SOAL LATIHAN
A. Menurut teks tentang Effendi, mengapa sidang lanjutannya baru digelar setahun setelah sidang terakhir?
B. Tulis ulang seluruh bagian teks tentang Effendi dari "Ketika topik perbincangan" hingga "dari tiang gantungan.", dan ganti "sayu" dengan "muram".
C. Lanjutkan teks tentang Effendi mulai dari bagian terakhirnya.

TEKS SUMBER
- - -

Ketika topik perbincangan kembali ke soal hukuman gantung, Effendi yang sebelumnya tertawangakak mendadak terdiam. Wajahnya yang keras berubah sayu. "Saya pasrah saja. Kalau memang takdirnya dihukum gantung, saya siap," katanya. Toh, ia berharap lolos dari tiang gantungan.

Baru setahun Effendi meringkuk di Sungai Buloh. Ia menjalani sidang terakhir pada 2 April 2007. Ia mesti sabar karena sidang lanjutan baru akan digelar satu tahun kemudian. Jeda persidangan yang lama itu karena banyak kasus yang ditangani, di tengah jadwal persidangan yang padat.

Berdasarkan catatan yang dihimpun Kedutaan Besar RI (KBRI) di Kuala Lumpur, hingga pertengahan 2007 ini ada 297 WNI yang terancam hukuman mati. Sebanyak 265 orang dari NAD. Mereka umumnya terjerat kasus narkotika (264) dan pemilikan senjata api (1). Sedangkan 32 terdakwa lain dari berbagai wilayah Indonesia umumnya terjerat kasus pembunuhan.

- - -

(Data posisi elemen dan teks)

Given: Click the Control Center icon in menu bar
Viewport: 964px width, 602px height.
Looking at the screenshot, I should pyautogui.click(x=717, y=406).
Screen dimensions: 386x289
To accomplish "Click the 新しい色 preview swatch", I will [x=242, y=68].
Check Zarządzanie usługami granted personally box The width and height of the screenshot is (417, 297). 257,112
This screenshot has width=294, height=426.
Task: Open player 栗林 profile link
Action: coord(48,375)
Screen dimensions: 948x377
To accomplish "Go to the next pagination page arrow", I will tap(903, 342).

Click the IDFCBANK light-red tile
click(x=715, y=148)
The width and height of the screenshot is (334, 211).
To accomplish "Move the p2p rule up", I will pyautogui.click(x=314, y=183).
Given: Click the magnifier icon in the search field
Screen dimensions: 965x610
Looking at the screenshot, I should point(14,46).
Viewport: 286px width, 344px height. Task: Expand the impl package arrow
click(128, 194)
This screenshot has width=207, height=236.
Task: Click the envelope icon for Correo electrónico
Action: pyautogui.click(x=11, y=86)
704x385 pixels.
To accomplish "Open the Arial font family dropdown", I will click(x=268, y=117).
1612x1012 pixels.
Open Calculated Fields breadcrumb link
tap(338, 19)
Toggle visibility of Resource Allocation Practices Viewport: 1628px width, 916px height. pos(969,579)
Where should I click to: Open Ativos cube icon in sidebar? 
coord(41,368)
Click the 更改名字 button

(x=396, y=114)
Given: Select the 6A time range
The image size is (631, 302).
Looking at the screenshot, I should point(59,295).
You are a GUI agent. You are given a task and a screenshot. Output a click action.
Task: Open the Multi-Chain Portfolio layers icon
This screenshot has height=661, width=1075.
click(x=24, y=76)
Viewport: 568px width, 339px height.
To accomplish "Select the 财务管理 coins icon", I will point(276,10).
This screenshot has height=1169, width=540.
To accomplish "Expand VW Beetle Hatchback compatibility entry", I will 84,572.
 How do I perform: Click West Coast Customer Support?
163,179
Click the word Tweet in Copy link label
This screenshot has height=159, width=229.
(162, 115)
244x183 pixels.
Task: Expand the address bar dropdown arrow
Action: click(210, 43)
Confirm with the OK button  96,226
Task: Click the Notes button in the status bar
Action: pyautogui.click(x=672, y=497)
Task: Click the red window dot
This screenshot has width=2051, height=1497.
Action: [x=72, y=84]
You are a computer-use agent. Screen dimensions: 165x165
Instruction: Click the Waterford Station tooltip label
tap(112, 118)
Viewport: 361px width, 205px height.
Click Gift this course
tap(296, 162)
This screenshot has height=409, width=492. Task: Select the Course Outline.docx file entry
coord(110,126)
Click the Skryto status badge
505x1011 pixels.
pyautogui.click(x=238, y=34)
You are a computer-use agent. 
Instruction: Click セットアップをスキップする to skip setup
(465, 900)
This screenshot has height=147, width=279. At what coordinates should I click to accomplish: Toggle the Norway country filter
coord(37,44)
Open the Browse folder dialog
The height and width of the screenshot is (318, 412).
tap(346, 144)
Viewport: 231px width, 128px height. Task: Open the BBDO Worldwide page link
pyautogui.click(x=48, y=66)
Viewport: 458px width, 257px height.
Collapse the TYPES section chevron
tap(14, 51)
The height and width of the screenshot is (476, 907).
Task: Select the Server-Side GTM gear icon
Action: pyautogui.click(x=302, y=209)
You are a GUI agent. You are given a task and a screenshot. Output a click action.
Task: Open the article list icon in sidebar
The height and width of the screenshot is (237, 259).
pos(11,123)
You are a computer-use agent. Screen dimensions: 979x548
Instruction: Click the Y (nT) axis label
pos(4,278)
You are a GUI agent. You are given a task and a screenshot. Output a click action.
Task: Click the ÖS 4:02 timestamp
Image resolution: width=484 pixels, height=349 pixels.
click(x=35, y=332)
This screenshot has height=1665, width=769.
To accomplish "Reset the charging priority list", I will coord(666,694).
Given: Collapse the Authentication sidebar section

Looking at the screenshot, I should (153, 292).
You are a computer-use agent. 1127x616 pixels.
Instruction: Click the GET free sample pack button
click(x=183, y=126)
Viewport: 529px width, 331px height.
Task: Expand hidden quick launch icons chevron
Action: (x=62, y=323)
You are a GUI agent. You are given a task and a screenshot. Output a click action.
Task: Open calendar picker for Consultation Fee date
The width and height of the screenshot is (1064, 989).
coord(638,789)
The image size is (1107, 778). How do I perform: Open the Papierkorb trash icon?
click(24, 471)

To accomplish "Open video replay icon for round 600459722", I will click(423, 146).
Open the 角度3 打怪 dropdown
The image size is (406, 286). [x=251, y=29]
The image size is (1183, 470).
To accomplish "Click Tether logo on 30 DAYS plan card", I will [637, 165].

- - -

JAWABAN
A. Sidang lanjutan Effendi baru akan digelar satu tahun setelah sidang terakhirnya pada 2 April 2007. Jeda yang lama itu terjadi karena banyak kasus yang ditangani di tengah jadwal persidangan yang padat.

B.
Ketika topik perbincangan kembali ke soal hukuman gantung, Effendi yang sebelumnya tertawangakak mendadak terdiam. Wajahnya yang keras berubah muram. "Saya pasrah saja. Kalau memang takdirnya dihukum gantung, saya siap," katanya. Toh, ia berharap lolos dari tiang gantungan.

C.
Jumlah 297 terdakwa dengan ancaman hukuman mati itu belum menunjukkan data sesungguhnya. Sebab angka itu baru dari tiga penjara besar, yakni Penjara Sungai Baloh, Penjara Kajang --keduanya di Negara Bagian Selangor-- dan Penjara Taiping di Negara Bagian Perak. Pendataan difokuskan pada tiga penjara itu, karena tahanan asal Indonesia terkonsentrasi di sana.

Di Penjara Kajang, misalnya, kini ada 600 tahanan asal Indonesia. "Kami akan segera mendata penjara-penjara yang ada di Trengganu dan Kelantan," kata Tatang B. Razak, Kepala Satuan Tugas Pelayanan dan Perlindungan Warga Indonesia di Malaysia.

Selama ini, proses pendataan dilakukan secara manual dengan mendatangi penjara di Malaysia. Sebab Pemerintah Malaysia belum mau memberikan data pasti tentang jumlah orang Indonesia yang berkasus hukum di Malaysia. Ini terjadi karena belum adanya penandatanganan mandatory consular notification (MCN) antara Pemerintah RI dan Malaysia.

Padahal, MCN itu telah diatur dalam Konvensi Wina. Isinya mewajibkan pemerintah sebuah negara melaporkan warga asing yang terjerat kasus hukum kepada perwakilan negara bersangkutan. Pemerintah Indonesia sudah mengusulkan penandatanganan MCN itu kepada Pemerintah Malaysia, Desember lalu. Namun belum juga ada tanggapan.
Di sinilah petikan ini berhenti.